Work order
Please set down exactly the lines from the one containing "Given: Select the CLASSROOM tab" through the last line of the records below, both included, with no pictures.

The records
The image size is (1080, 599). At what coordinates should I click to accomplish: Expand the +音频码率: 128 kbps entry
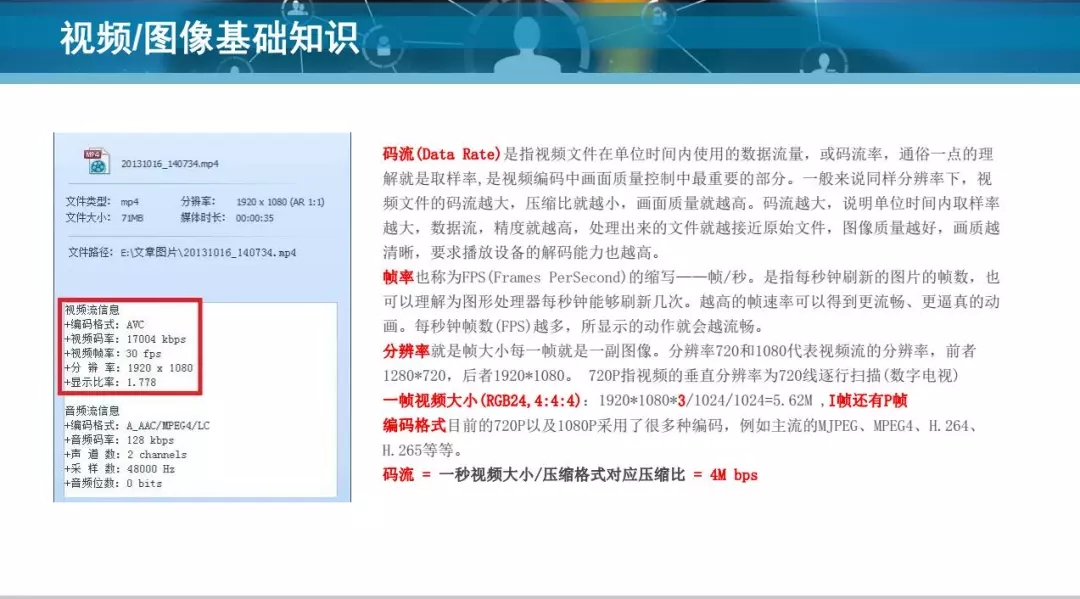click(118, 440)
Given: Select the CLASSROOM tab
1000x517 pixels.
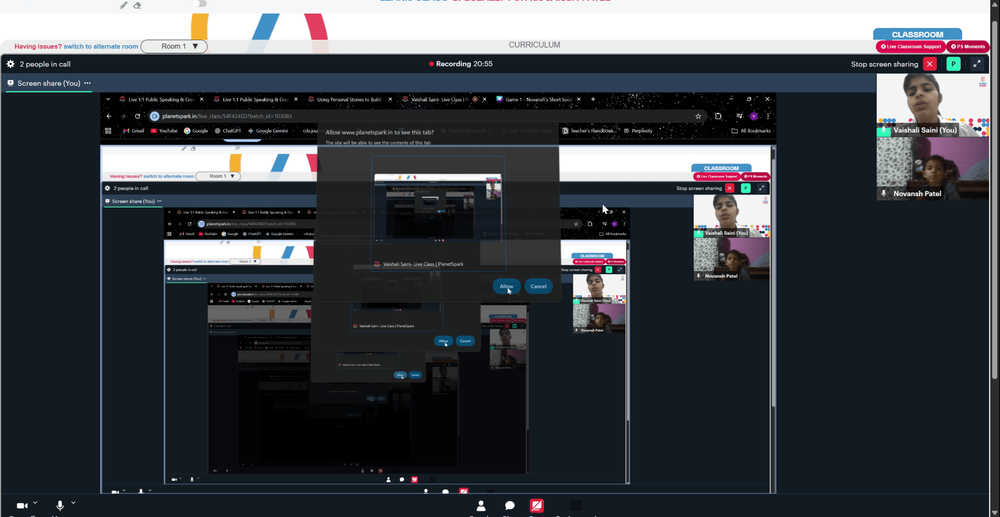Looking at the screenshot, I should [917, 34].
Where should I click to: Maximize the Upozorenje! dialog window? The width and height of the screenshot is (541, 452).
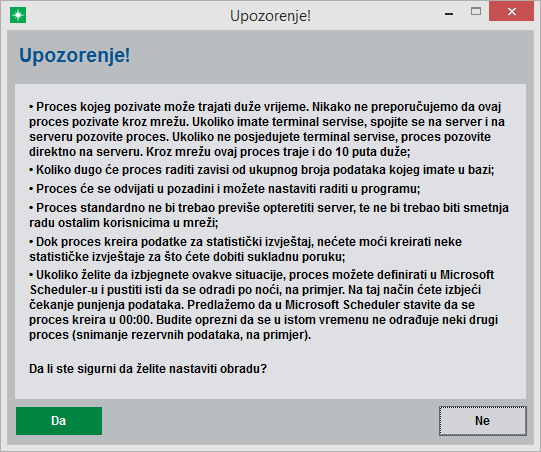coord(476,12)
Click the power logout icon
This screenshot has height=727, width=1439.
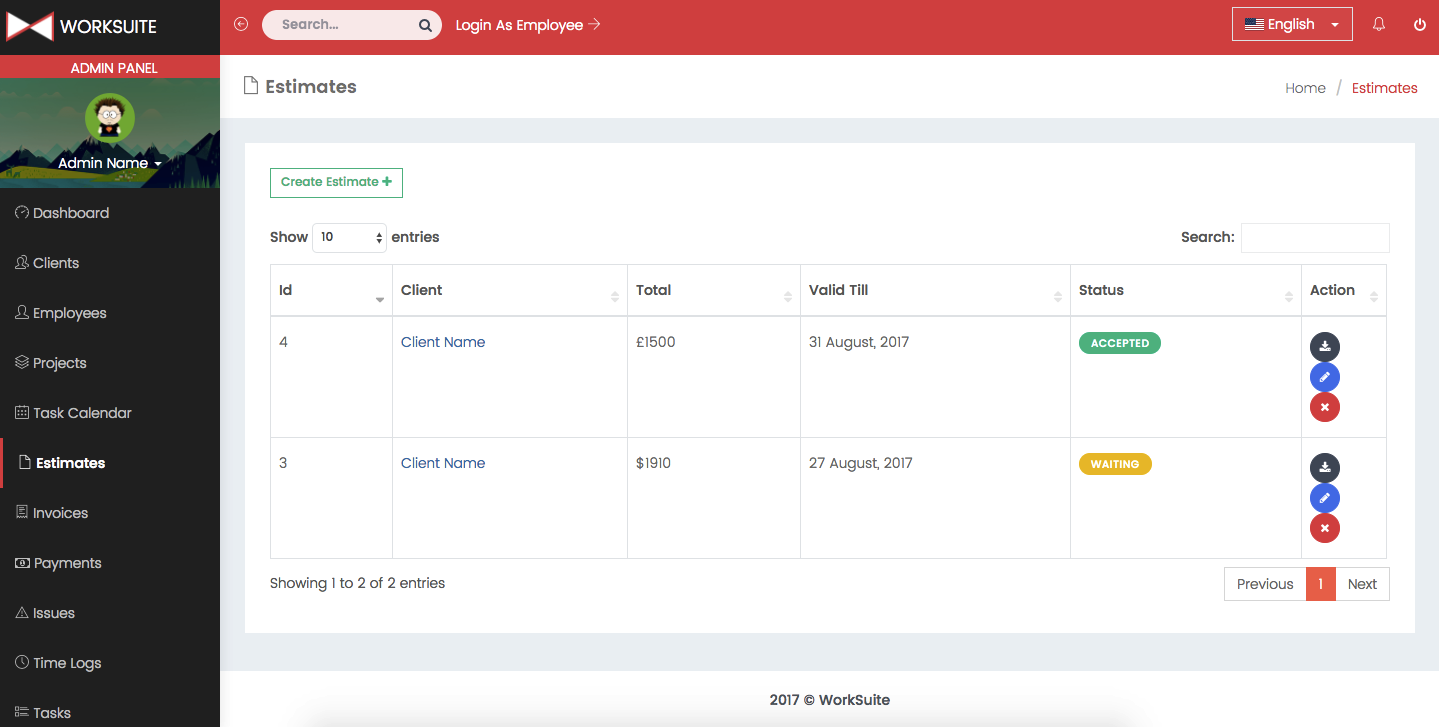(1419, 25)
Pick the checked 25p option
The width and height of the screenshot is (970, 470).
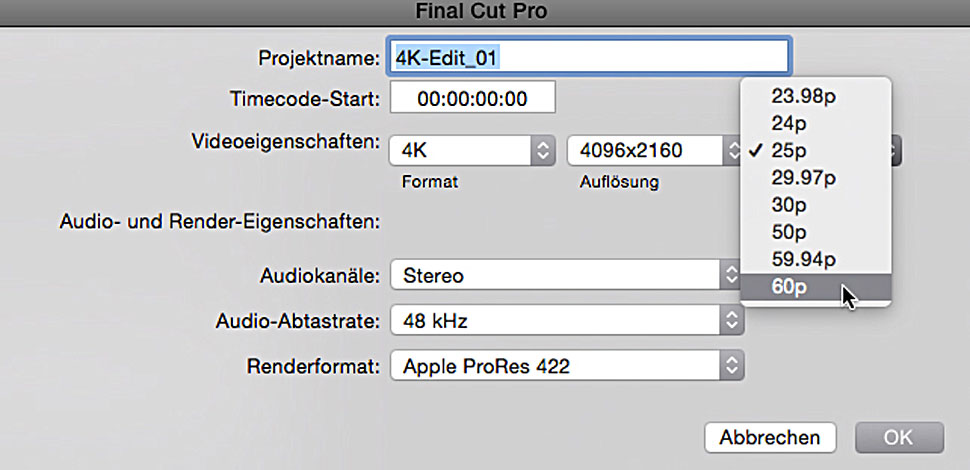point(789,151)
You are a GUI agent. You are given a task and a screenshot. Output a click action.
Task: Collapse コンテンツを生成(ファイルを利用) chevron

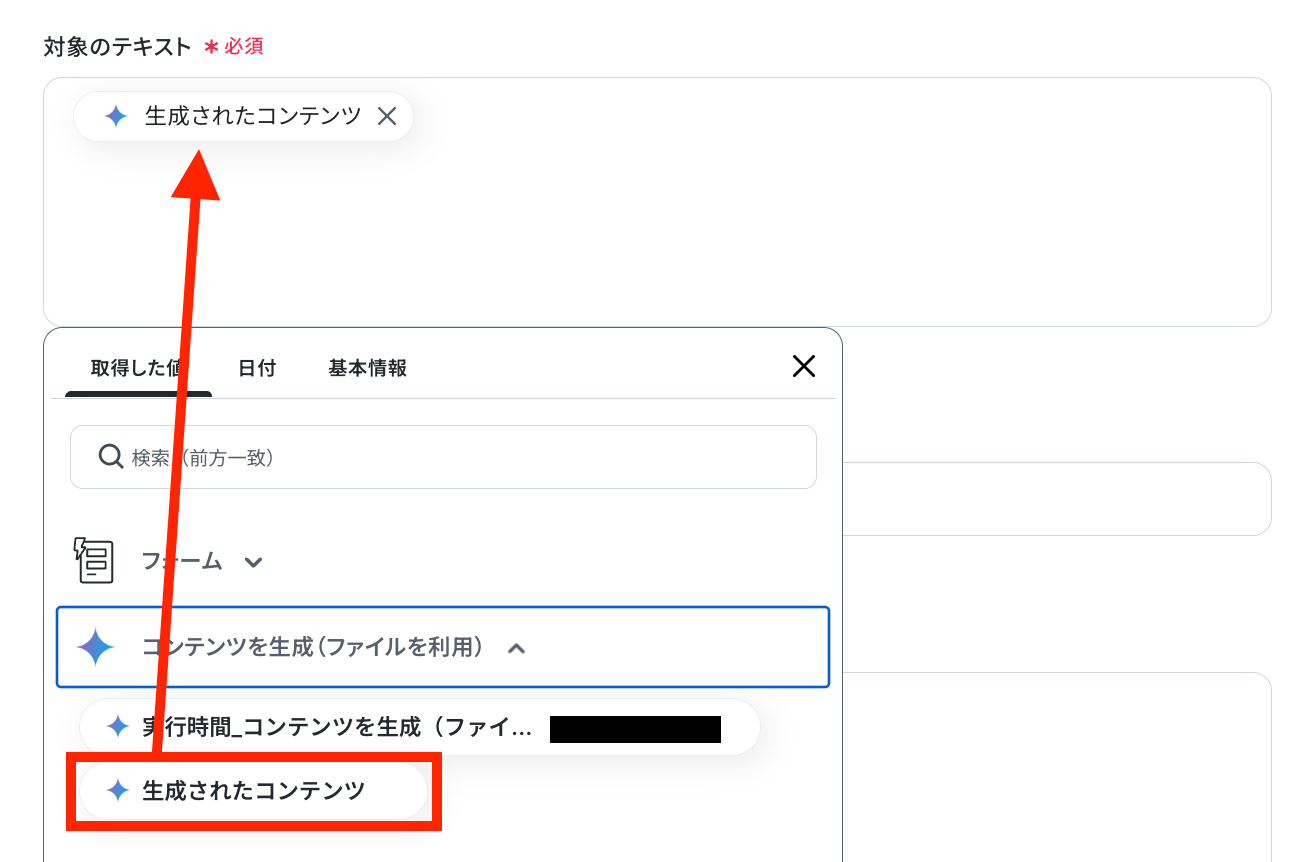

Your solution
Given: Select the CLASSROOM tab
1000x517 pixels.
Looking at the screenshot, I should [917, 34].
Where should I click to: Maximize the Upozorenje! dialog window? The width and height of the screenshot is (541, 452).
coord(476,12)
Click the power logout icon
This screenshot has height=727, width=1439.
(1419, 25)
Pick the checked 25p option
The width and height of the screenshot is (970, 470).
point(789,151)
You are a GUI agent. You are given a task and a screenshot. Output a click action.
Task: Collapse コンテンツを生成(ファイルを利用) chevron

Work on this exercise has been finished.